Martin Lewis, who runs the Money Saving Expert website, has accused George Osborne of “not having the balls” to tell millions of students and graduates that they will be hit by a “retrospective hike” to student loan costs.
Mr Lewis told Times Higher Education that the freeze in the £21,000 repayment threshold, disclosed today in the spending review document but not mentioned by the chancellor in his speech, was “abominable”. The government’s consultation on the plan, he added, had been a “charade”.
Mr Lewis chaired the Independent Taskforce on Student Finance Information, which was established in 2011 with government support as ministers tried to ensure that students were not deterred from applying to university by the £9,000 fee regime.
That information included a government commitment to uprate the £21,000 repayment threshold in line with average earnings. Ministers had originally made the commitment to MPs in 2010 as they sought to secure votes in support of the trebling of fees.
Mr Lewis previously told THE that as task force chair he had “asked the question” of the government “countless times and was told…[the threshold] would be going up”.
But the spending review document confirms that the government will freeze the threshold for five years, a move that will affect current students and graduates who took out post-2012 loans.
This follows a consultation in which the government said that a retrospective freeze affecting current borrowers, not just future borrowers, was its preferred option. The analysis of consultation responses says that 84 per cent of respondents opposed the plan.
Mr Lewis accused the chancellor of “sneaking it in the back door” by including it “in the subtext” of the spending review document but not mentioning it in his speech.
He added: “George Osborne doesn’t have the balls to tell the 2 million people who he’s retrospectively hiking costs for that they [the government] are going to do it.

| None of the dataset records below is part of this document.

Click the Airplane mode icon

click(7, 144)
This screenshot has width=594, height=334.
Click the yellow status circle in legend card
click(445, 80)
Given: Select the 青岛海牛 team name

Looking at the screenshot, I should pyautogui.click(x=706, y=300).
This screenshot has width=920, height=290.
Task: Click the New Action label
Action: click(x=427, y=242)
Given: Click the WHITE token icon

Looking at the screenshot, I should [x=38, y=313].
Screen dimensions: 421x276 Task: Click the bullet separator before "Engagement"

“My point has always been the retrospective nature of this. It is a standard principle of good governance that you don’t retrospectively change things. That’s exactly what they are doing.
“I am absolutely furious. More than that, we’ve been through a charade of a consultation…I call it a charade because 84 per cent of the consultation responses said ‘don’t do this’.”

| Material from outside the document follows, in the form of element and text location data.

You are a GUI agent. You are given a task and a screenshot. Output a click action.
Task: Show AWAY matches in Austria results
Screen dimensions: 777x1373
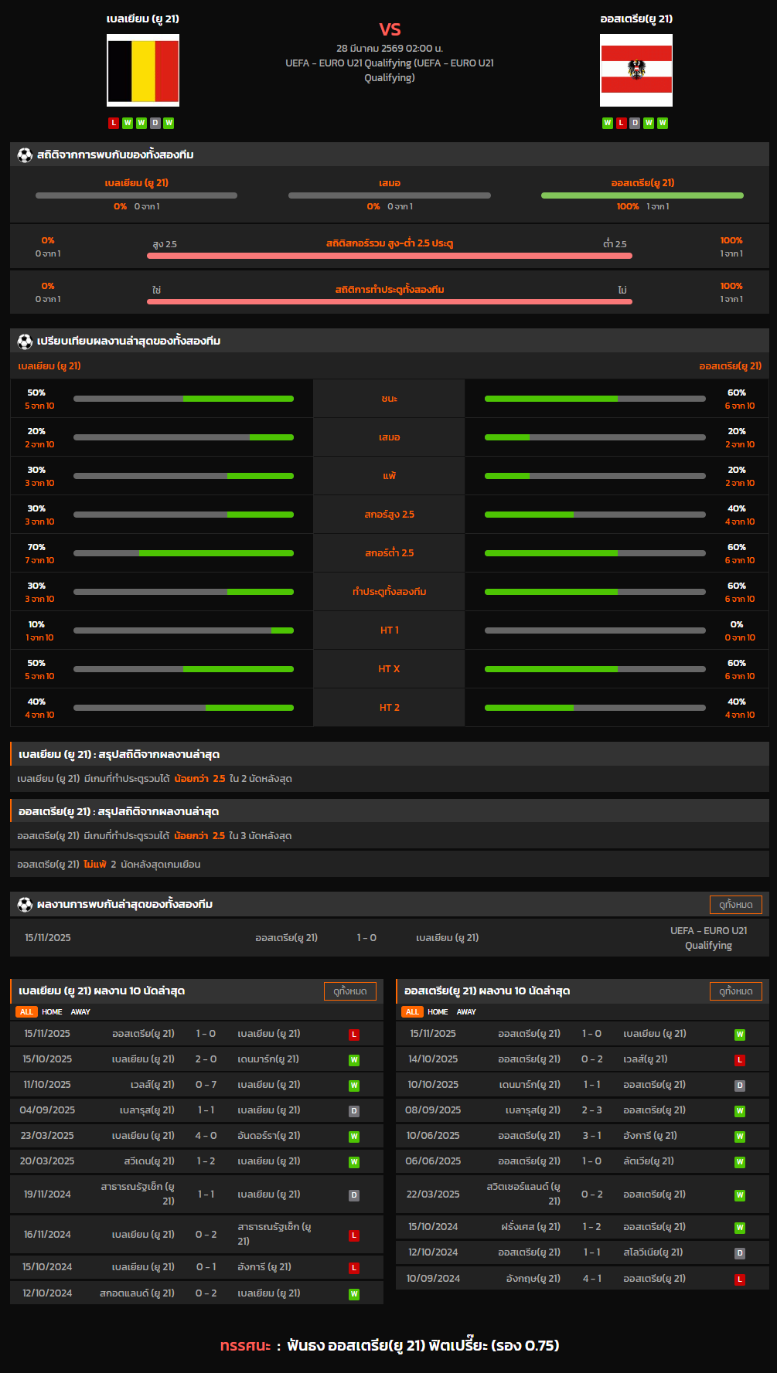(466, 1012)
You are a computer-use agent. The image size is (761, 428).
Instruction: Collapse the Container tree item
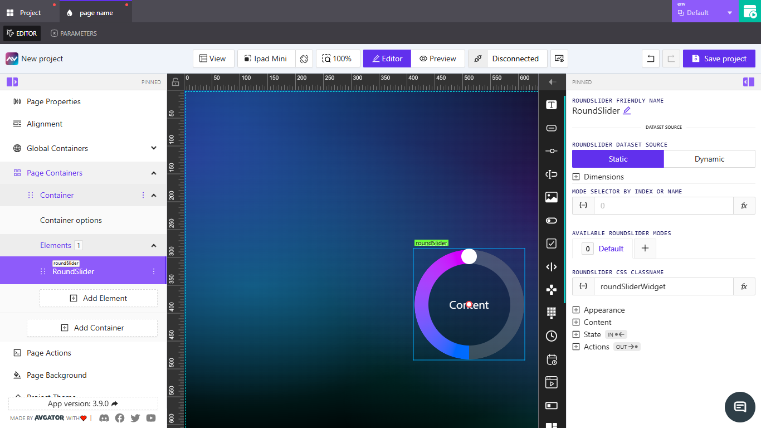tap(154, 195)
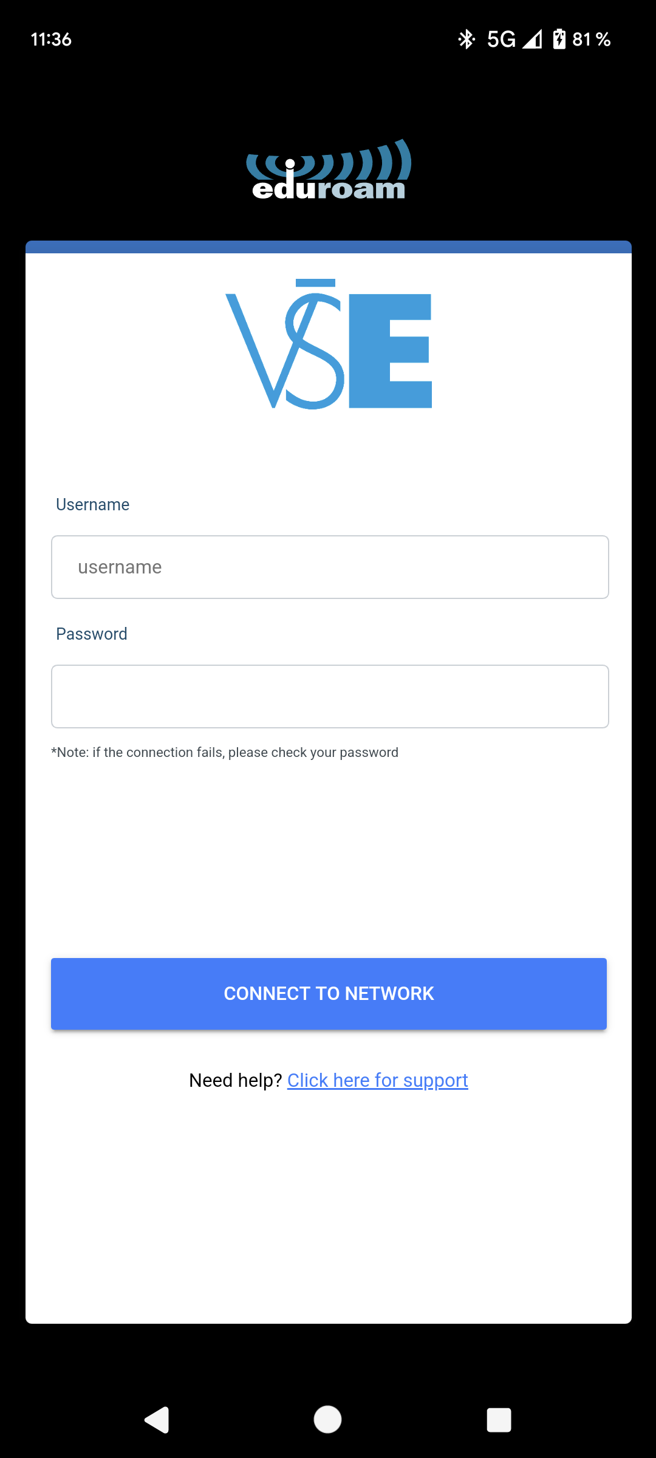Tap the 11:36 clock in status bar
Viewport: 656px width, 1458px height.
point(51,39)
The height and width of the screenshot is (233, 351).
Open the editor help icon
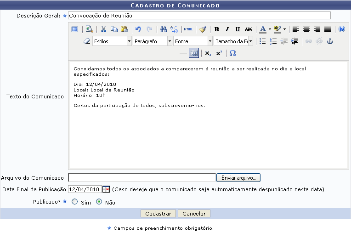[x=341, y=29]
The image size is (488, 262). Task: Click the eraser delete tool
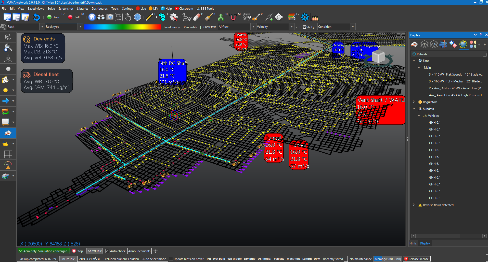197,17
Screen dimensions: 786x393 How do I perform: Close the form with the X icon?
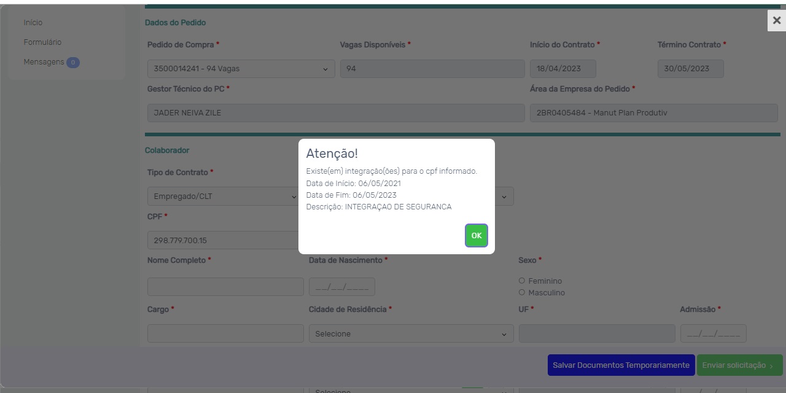[x=776, y=20]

He continued: “What’s the point of having a bloody consultation if everyone says this is a stupid thing to do and then you do it anyway?…Unless it was just a sop, some pretence that they were listening. This is a mistake. This runs the risk of knocking faith in the system of student loans.”

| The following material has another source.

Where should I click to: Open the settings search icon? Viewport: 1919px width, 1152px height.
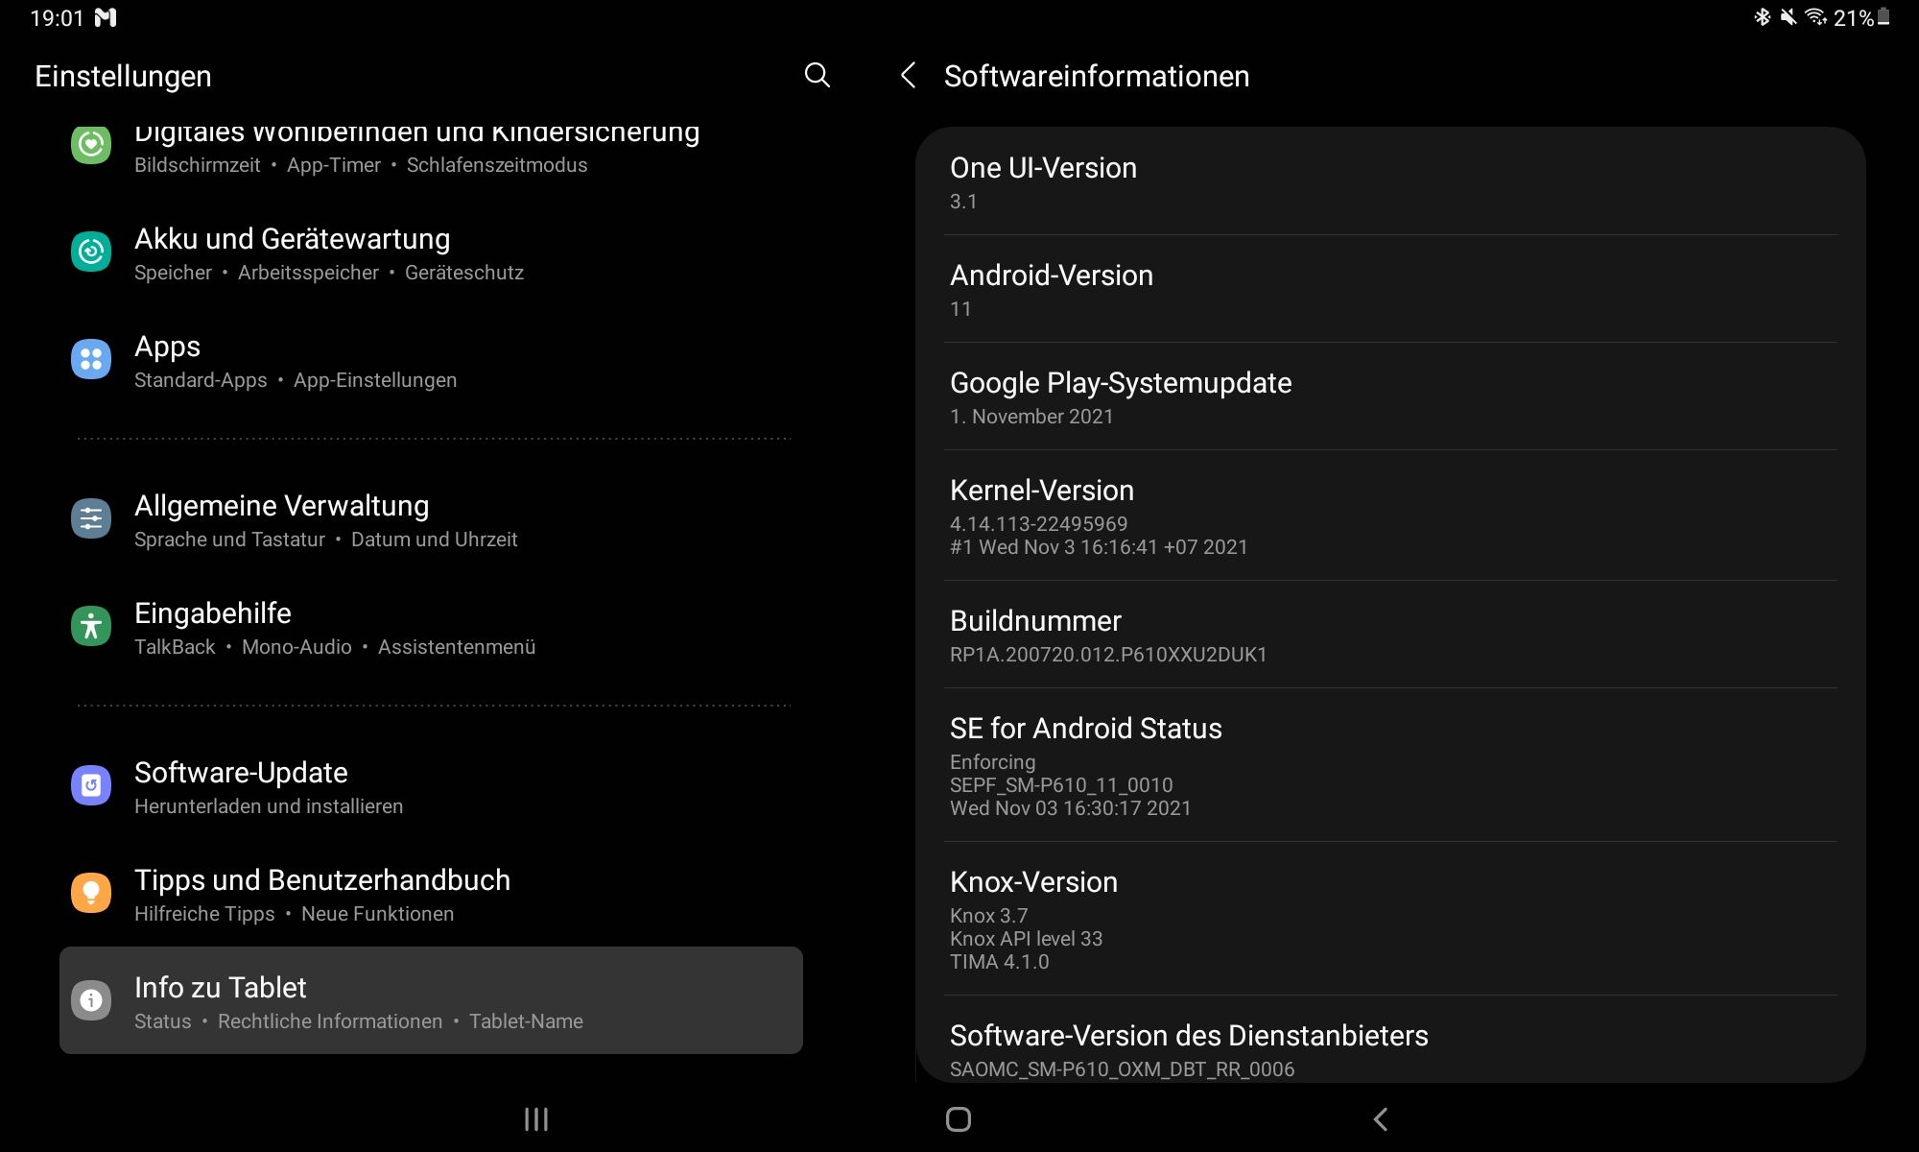817,75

Mr Lewis argued that if future potential students believed that their loan terms and conditions might be changed retrospectively, they might be deterred from going to university.
He also said: “No commercial lender or private institution would have been allowed to do this without being slapped massively by the regulator and told to stop it. It’s abominable that the government thinks it can get away with it and allows itself to.”
Mr Lewis mounted a campaign against the changes, which he said had led “hundreds and probably thousands of members of the public” to write to their MPs to oppose the change.
He said that he was now “trying to work out what my next step is”. He added that he needed to be “realistic that I don’t think we can turn this around. But I think the government needs to understand it shouldn’t and cannot behave this way.”